(Records to process Opens)

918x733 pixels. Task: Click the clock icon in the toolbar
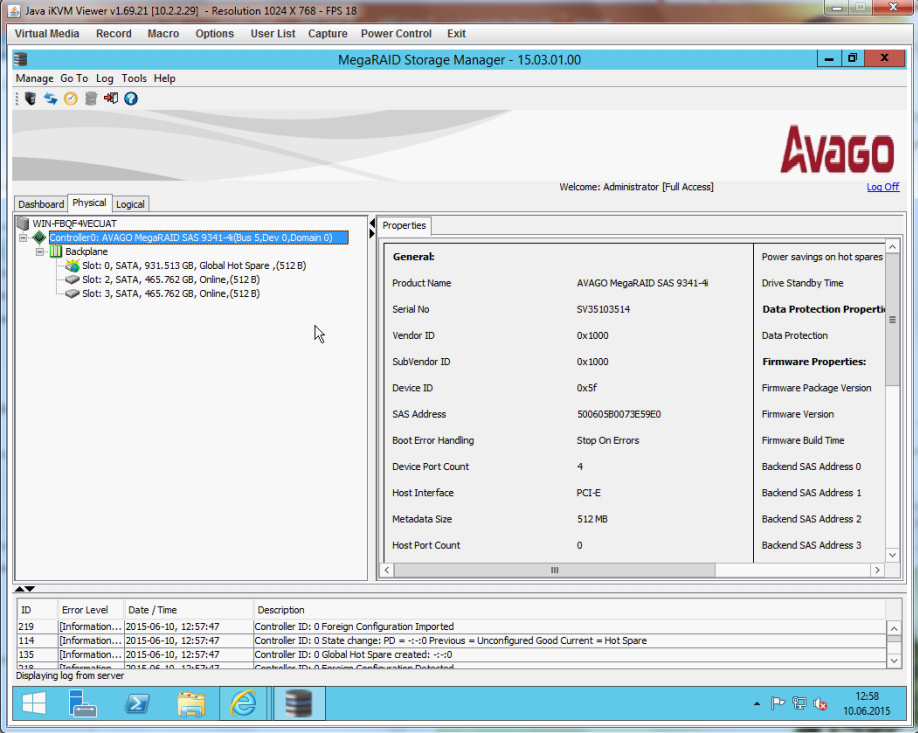coord(70,98)
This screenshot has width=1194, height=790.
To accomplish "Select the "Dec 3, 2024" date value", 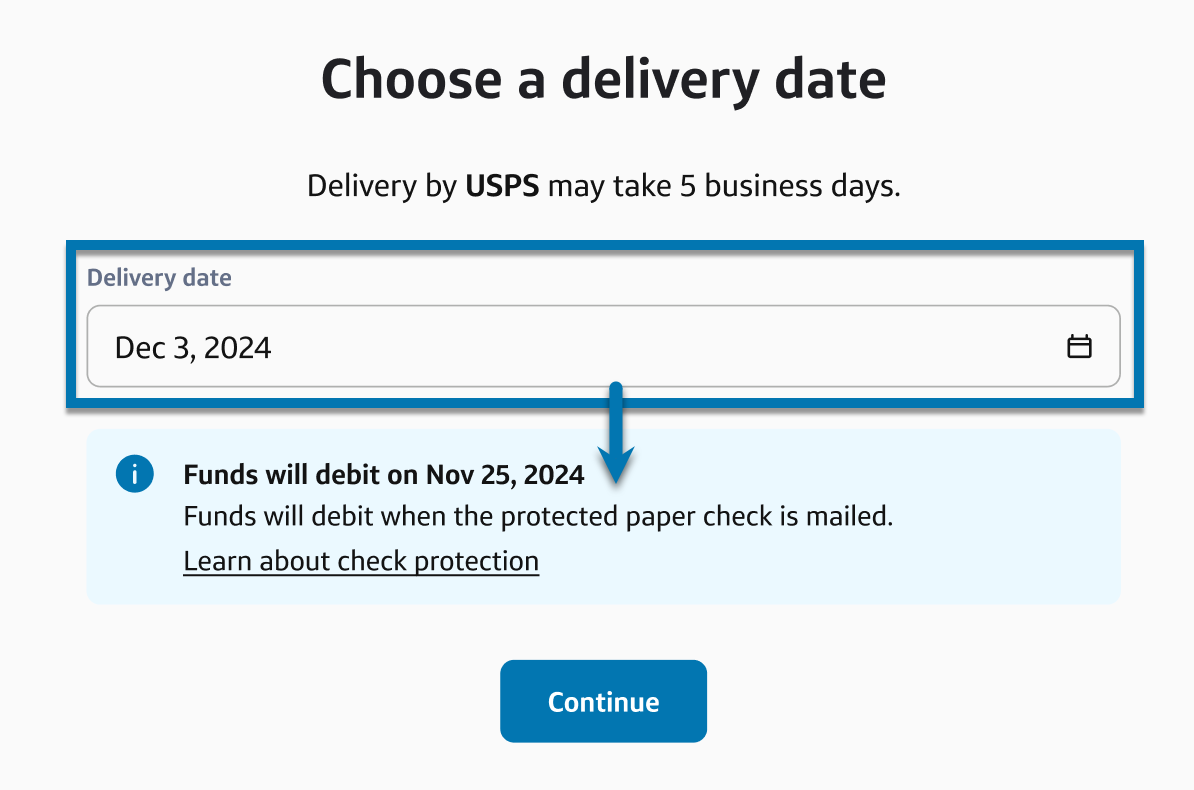I will pos(193,348).
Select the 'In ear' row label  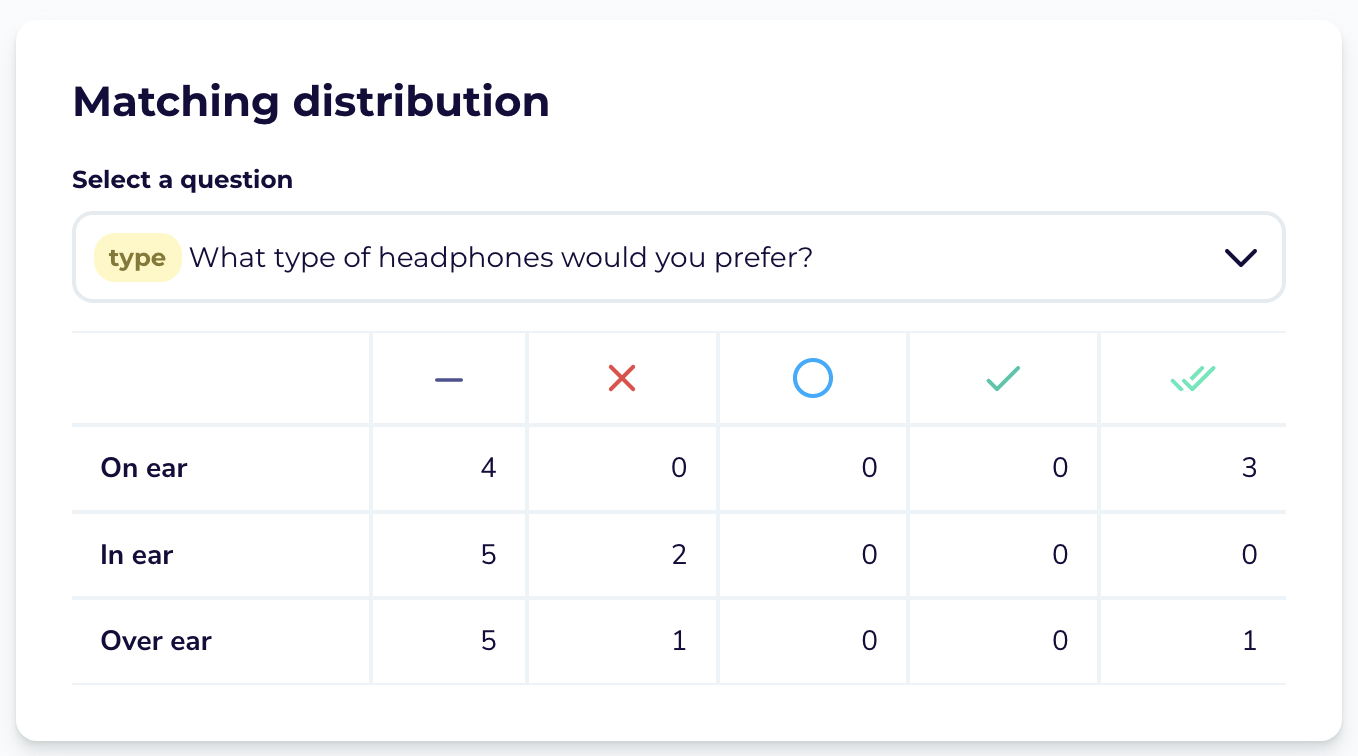[x=137, y=555]
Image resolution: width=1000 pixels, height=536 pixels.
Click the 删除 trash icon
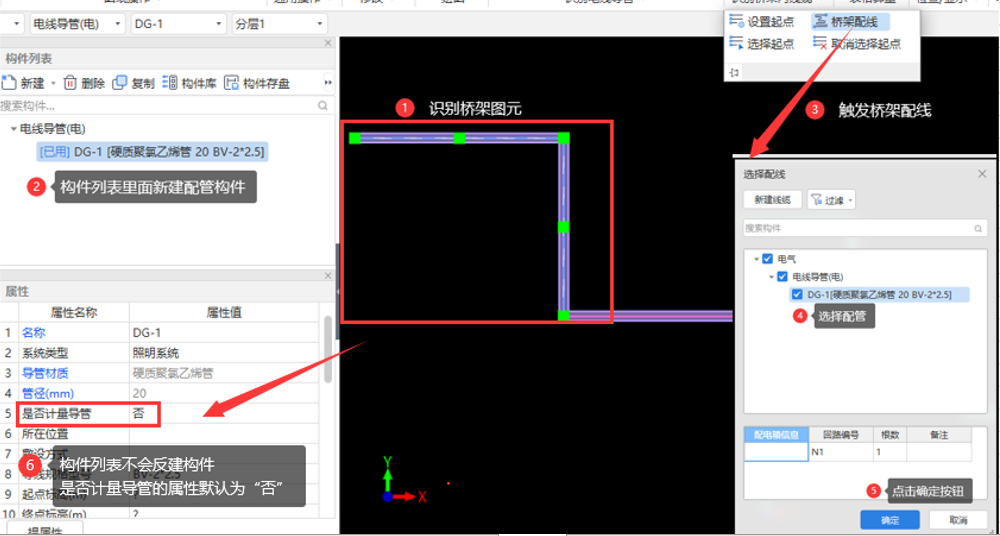70,83
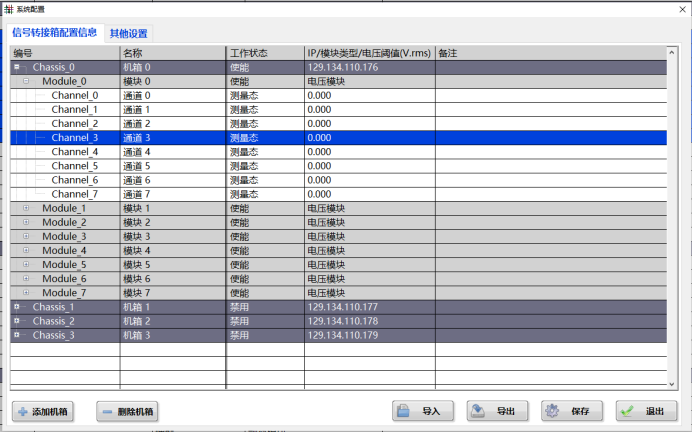This screenshot has height=432, width=693.
Task: Expand the Module_1 tree node
Action: coord(26,208)
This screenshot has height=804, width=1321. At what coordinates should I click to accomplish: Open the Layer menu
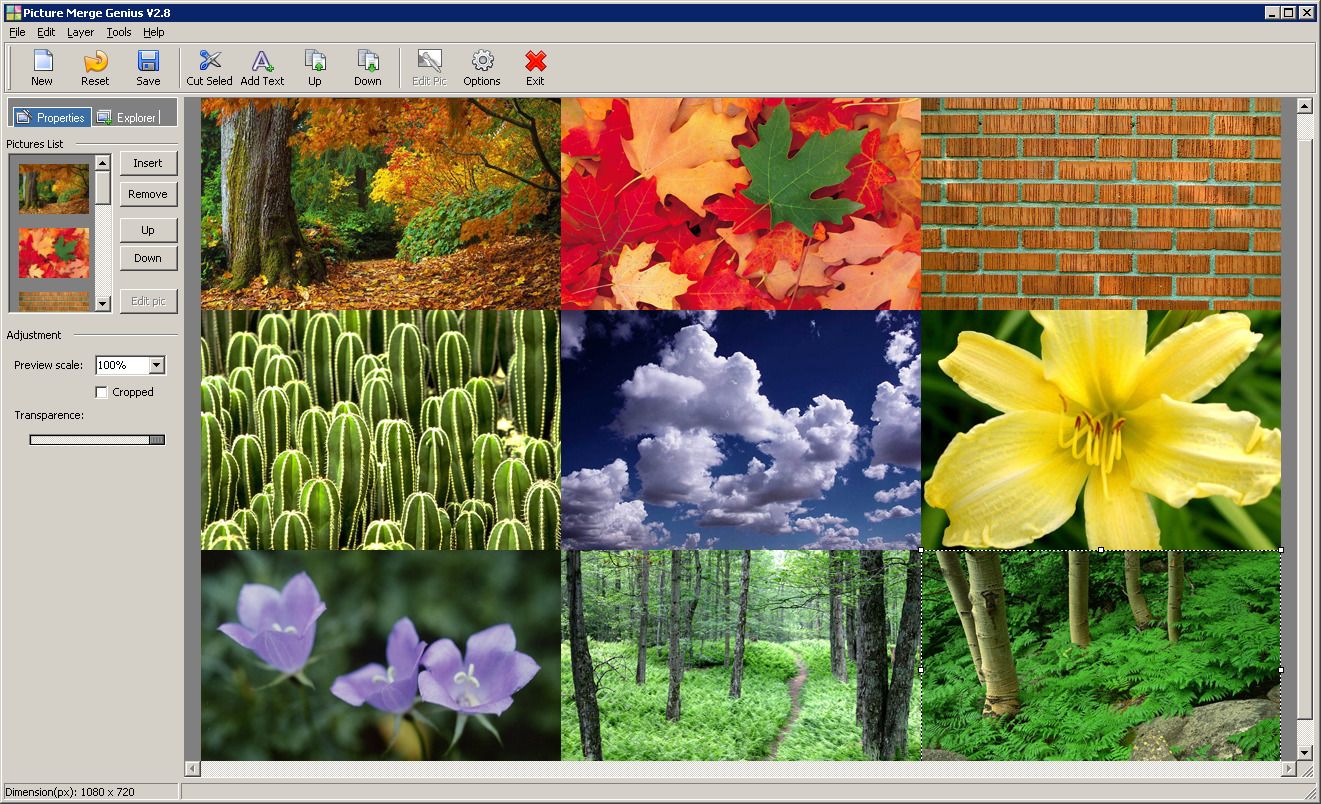[80, 32]
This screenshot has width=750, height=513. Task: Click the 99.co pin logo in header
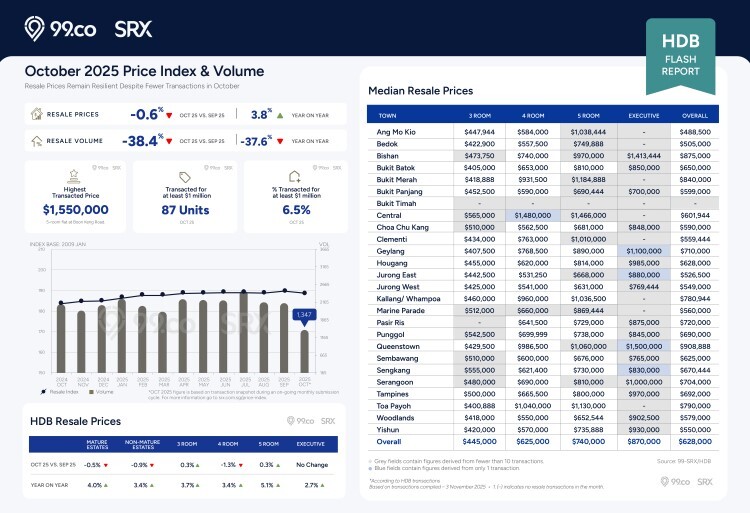pos(35,27)
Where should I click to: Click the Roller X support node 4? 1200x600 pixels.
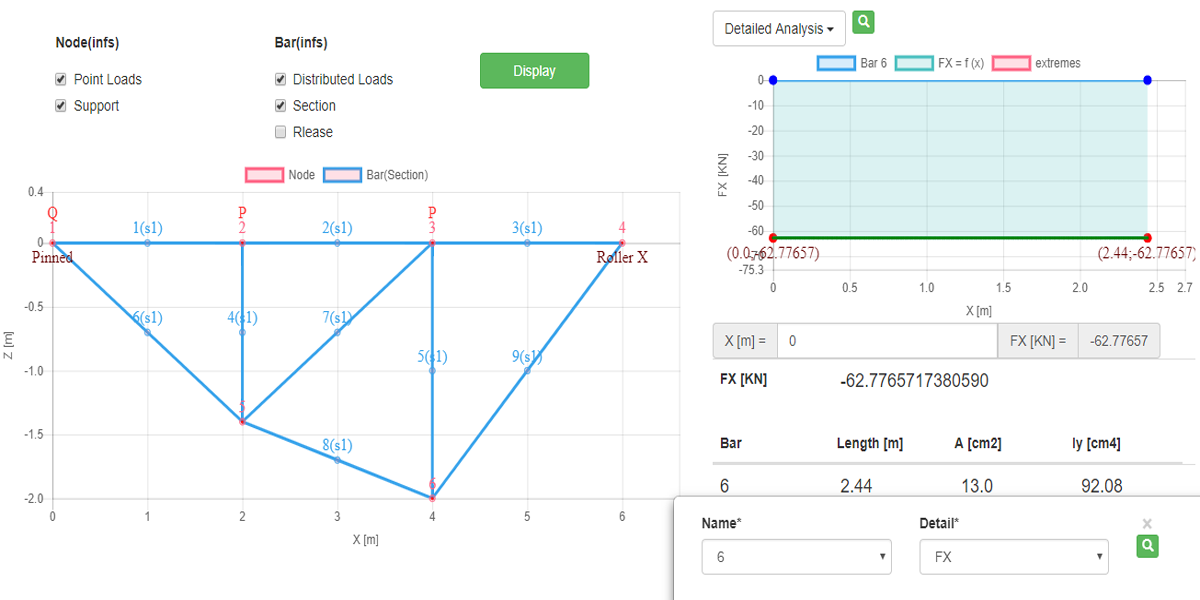[x=622, y=242]
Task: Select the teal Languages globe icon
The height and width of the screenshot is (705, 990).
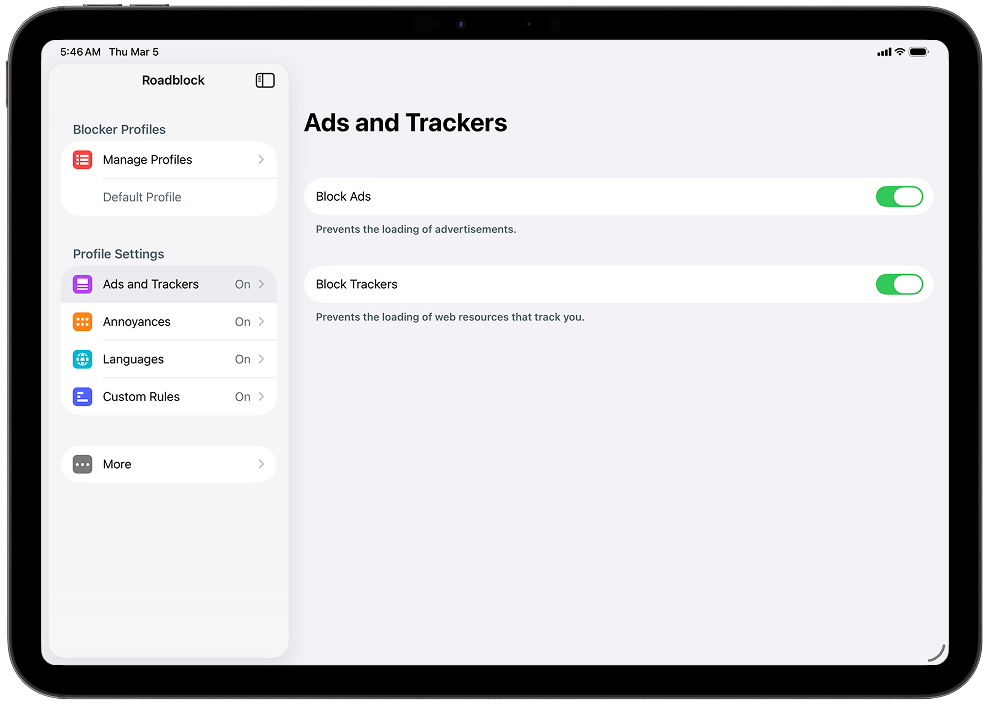Action: [81, 359]
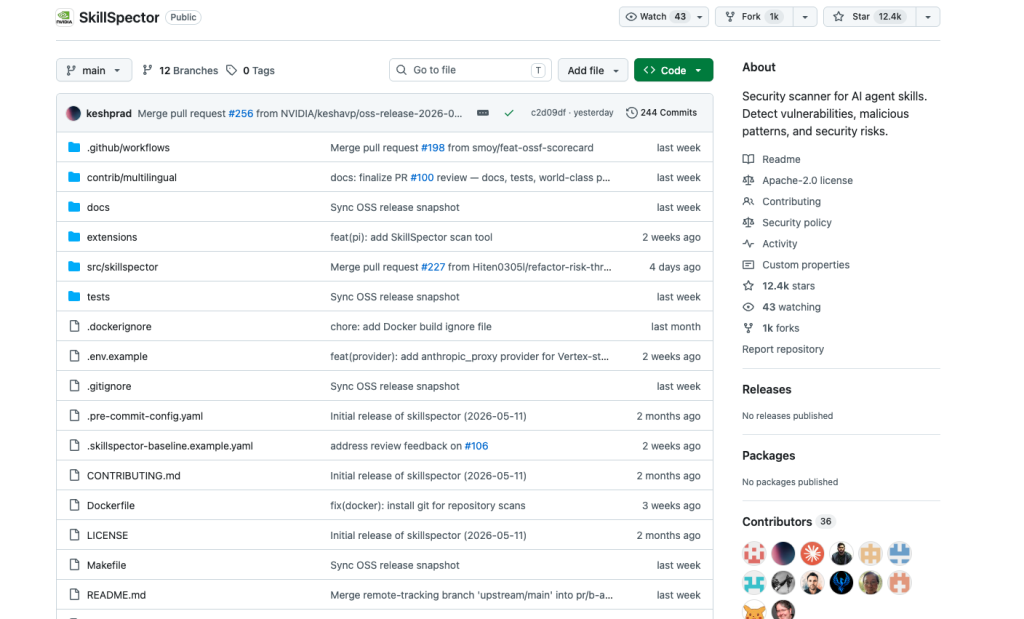Open the 244 Commits history icon
Image resolution: width=1024 pixels, height=619 pixels.
[632, 113]
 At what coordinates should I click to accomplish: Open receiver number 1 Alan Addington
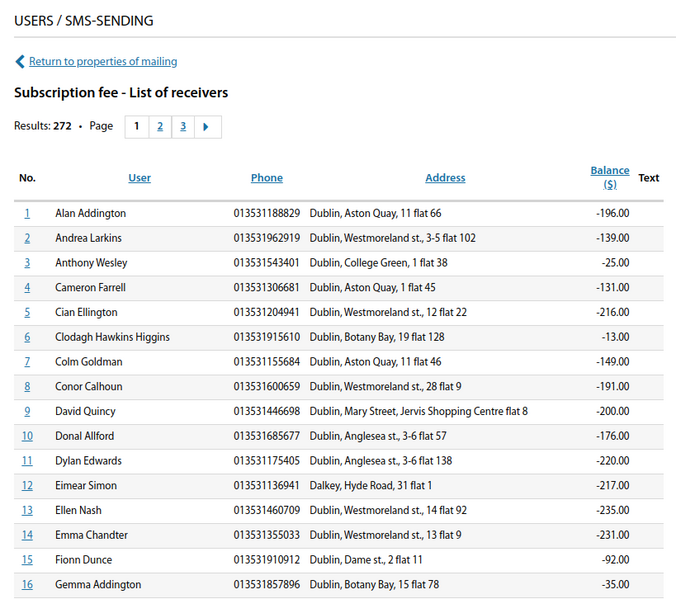coord(27,213)
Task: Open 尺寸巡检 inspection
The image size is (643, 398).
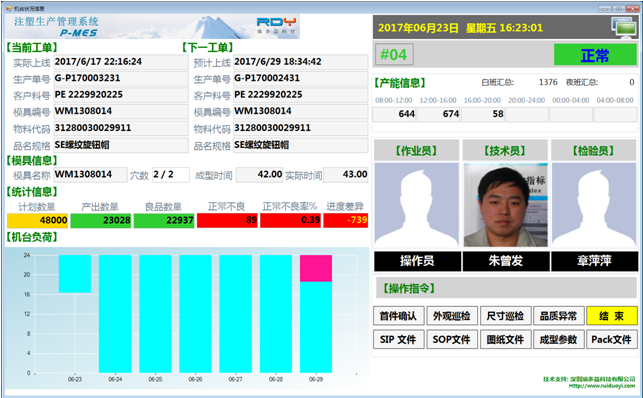Action: point(505,316)
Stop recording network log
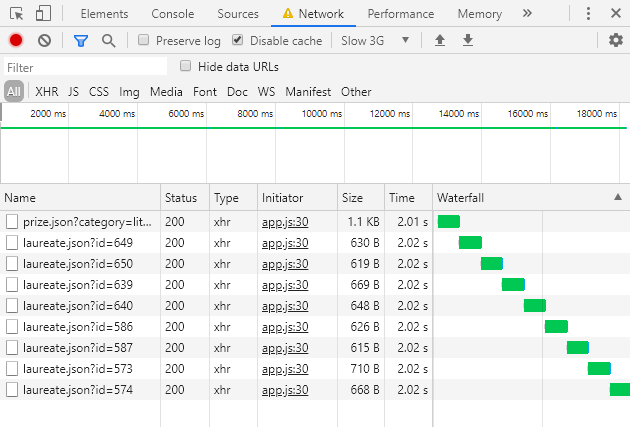Screen dimensions: 630x427 point(16,40)
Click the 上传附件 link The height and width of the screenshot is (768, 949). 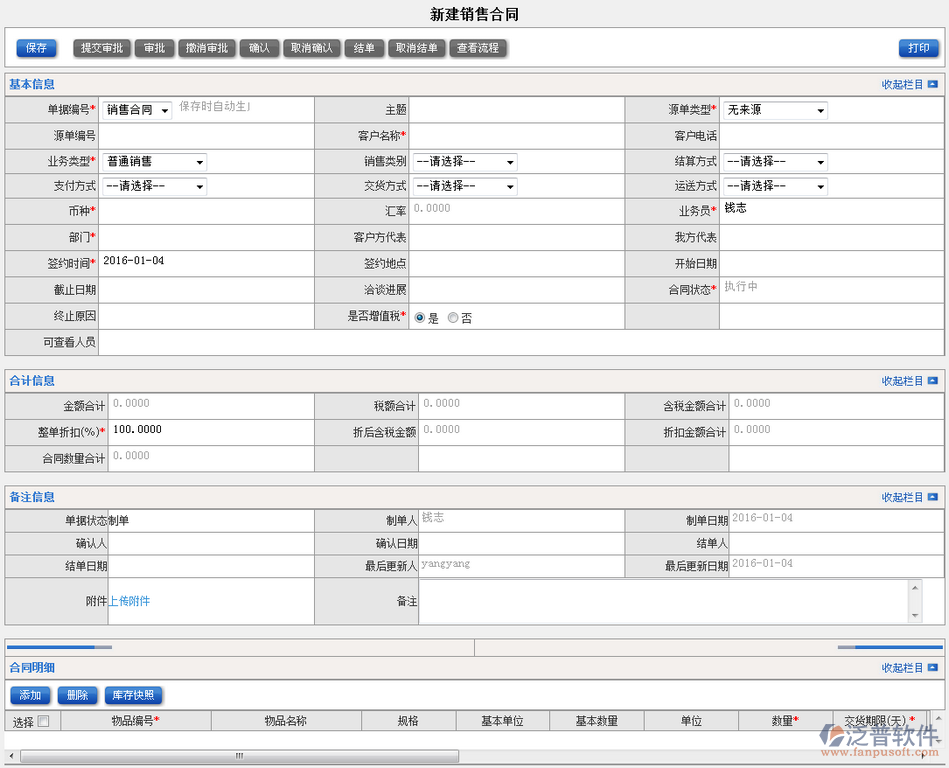pos(129,601)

(Records to process Closes)

About this task: Of all the material above, only the lines from the one that has "Task: Select the teal Languages globe icon" down to the one that has "Task: Open 尺寸巡检 inspection" are to be written out, exactly and with both ends included. Pictures are skipped.

Completed exercise:
Task: Select the teal Languages globe icon
The height and width of the screenshot is (705, 990).
Action: [81, 359]
Open the 244 Commits history icon
Image resolution: width=1024 pixels, height=619 pixels.
[632, 113]
 At what coordinates should I click to accomplish: Open receiver number 1 Alan Addington
coord(27,213)
Task: Open 尺寸巡检 inspection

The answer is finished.